Method for Assessing Mineral Composition-Dependent Patterns in Microbial Diversity Using Magnetic and Density Separation

Abstract

This study introduces a new method for characterizing mineral-associated microbial diversity in sedimentary environments, a habitat that has been intrinsically challenging to study in regard to microbe-mineral interactions. Mineral components were enriched from bulk environmental samples by magnetic susceptibility or density separation techniques and used in subsequent molecular and microscopic analyses. Testing and optimization of the method was performed on geochemically-distinct sediment horizons from Eel River Basin methane seeps and pyrite and sphalerite-rich hydrothermal vent samples from the Lau Basin. Initial results show reproducible variations in microbial diversity between mineral fractions from marine sedimentary environments enriched in authigenic pyrite and/or transition metal-bearing clay minerals.
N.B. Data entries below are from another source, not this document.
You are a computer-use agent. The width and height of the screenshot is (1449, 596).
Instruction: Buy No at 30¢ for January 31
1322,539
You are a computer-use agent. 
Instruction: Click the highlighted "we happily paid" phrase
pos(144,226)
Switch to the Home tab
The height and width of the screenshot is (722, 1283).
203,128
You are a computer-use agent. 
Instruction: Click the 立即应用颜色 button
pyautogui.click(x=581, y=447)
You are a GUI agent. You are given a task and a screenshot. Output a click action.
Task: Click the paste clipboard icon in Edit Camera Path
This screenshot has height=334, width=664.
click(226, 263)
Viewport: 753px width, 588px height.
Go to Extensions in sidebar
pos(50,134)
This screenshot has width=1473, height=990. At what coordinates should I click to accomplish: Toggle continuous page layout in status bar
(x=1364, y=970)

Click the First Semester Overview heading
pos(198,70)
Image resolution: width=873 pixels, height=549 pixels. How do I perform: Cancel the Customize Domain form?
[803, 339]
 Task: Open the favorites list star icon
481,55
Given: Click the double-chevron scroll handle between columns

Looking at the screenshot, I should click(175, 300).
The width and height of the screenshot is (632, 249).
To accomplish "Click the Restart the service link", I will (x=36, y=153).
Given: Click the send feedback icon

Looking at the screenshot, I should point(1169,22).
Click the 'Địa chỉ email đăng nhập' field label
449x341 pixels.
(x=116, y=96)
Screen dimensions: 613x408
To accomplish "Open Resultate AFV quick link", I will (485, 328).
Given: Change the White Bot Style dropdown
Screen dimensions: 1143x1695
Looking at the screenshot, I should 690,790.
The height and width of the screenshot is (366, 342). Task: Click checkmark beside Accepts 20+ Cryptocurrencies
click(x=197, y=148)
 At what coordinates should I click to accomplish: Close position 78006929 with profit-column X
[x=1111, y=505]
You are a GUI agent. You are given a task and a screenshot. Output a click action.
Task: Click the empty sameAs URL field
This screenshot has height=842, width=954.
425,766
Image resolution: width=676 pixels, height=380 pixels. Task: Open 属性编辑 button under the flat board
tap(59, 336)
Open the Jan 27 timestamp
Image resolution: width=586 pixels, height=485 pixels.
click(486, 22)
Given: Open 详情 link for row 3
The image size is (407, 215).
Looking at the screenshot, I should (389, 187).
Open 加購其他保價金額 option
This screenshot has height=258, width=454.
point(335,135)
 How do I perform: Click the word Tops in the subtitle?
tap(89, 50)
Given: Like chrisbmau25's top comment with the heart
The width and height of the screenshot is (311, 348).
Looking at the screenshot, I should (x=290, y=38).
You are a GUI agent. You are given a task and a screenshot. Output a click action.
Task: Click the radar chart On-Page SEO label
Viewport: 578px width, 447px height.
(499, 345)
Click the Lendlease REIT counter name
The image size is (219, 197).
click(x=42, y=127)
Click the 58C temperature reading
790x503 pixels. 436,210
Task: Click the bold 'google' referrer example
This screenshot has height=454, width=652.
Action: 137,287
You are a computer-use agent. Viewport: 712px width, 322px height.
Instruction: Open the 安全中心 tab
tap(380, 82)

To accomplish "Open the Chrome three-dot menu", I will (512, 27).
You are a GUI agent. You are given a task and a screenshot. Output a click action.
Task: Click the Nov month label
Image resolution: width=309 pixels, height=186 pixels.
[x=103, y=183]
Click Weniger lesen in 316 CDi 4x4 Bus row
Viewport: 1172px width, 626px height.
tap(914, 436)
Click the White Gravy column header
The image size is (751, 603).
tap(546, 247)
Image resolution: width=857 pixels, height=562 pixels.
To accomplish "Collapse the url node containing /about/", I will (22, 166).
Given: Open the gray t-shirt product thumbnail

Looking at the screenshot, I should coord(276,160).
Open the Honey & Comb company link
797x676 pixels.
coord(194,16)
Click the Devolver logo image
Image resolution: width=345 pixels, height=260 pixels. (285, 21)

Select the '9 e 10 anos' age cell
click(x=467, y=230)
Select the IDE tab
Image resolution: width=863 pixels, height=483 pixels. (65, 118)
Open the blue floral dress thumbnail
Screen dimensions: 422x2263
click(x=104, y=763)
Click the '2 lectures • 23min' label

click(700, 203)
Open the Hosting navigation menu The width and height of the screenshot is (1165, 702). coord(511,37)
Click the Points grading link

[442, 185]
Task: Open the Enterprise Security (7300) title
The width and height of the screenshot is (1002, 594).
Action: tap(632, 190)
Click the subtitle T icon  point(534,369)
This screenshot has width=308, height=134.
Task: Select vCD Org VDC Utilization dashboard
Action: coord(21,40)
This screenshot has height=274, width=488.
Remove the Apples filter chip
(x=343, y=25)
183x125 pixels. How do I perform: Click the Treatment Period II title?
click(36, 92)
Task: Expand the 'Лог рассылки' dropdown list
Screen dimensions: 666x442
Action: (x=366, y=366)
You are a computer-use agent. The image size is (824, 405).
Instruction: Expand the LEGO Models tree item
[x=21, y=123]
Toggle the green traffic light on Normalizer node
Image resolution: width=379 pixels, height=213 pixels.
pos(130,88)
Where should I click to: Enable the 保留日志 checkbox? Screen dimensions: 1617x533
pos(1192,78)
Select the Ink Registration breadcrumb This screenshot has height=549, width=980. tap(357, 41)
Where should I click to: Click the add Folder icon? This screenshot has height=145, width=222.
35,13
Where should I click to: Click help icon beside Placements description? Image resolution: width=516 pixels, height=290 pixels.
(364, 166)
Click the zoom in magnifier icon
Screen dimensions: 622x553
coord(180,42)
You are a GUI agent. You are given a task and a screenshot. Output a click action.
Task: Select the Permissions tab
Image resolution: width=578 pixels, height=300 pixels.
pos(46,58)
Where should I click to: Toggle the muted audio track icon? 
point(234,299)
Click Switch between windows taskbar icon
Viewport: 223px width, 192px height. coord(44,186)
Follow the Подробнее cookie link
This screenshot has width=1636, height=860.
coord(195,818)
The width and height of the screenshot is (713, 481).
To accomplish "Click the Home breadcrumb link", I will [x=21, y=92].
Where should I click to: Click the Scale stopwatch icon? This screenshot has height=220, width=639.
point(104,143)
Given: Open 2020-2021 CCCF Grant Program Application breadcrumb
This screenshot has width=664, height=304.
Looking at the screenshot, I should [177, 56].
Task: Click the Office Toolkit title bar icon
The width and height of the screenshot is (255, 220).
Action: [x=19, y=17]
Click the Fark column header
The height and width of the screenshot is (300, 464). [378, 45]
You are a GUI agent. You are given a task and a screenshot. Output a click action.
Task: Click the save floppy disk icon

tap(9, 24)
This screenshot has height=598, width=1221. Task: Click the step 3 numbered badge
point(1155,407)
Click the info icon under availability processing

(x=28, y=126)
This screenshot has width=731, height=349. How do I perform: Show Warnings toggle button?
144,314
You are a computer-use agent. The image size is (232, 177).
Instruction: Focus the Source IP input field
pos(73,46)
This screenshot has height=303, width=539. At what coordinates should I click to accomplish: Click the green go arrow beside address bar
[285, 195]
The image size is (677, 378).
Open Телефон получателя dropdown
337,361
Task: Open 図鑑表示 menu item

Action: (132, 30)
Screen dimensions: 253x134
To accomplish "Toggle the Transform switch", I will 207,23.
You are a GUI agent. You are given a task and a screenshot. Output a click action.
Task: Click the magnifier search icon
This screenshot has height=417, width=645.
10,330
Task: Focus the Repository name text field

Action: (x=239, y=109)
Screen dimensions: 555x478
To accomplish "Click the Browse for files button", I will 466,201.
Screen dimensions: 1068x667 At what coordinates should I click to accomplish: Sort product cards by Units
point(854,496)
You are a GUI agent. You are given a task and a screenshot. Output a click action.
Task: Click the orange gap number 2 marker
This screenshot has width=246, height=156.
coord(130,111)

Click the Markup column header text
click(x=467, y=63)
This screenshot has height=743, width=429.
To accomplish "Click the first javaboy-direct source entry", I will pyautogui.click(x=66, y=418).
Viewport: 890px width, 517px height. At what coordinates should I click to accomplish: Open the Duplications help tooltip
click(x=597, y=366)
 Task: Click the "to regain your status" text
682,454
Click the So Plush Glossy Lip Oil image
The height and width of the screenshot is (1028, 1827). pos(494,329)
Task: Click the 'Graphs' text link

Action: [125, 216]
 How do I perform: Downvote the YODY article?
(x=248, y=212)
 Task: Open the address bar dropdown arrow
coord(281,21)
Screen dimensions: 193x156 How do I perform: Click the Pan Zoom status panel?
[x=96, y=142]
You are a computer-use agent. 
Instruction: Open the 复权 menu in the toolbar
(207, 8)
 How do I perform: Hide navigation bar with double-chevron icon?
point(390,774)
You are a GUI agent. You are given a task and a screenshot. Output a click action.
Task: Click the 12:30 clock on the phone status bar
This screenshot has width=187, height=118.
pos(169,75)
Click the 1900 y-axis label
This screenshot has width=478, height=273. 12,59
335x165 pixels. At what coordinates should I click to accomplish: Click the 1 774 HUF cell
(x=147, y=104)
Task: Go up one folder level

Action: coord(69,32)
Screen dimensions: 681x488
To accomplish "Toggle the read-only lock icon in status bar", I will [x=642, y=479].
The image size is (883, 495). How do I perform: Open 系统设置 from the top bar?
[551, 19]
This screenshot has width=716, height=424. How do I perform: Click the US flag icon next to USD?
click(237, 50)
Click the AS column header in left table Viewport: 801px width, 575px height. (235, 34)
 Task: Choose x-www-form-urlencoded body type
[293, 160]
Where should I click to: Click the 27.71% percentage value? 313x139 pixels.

Specifically, different archaeal clades associated with the anaerobic oxidation of methane and putative sulfate-reducing deltaproteobbacteria show preferential colonization patterns, suggesting potential ecophysiological differences between closely-related taxa. These results indicate that mineral colonization may influence the extent and distribution of microbial diversity throughout unconsolidated sediments of the marine subsurface. The combination of mineral separation and molecular analyses introduced here provide a new approach for revealing previously concealed patterns of mineral-associated microbial diversity across a wide range of environments, from hard rock habitats to fine-grained lithologies.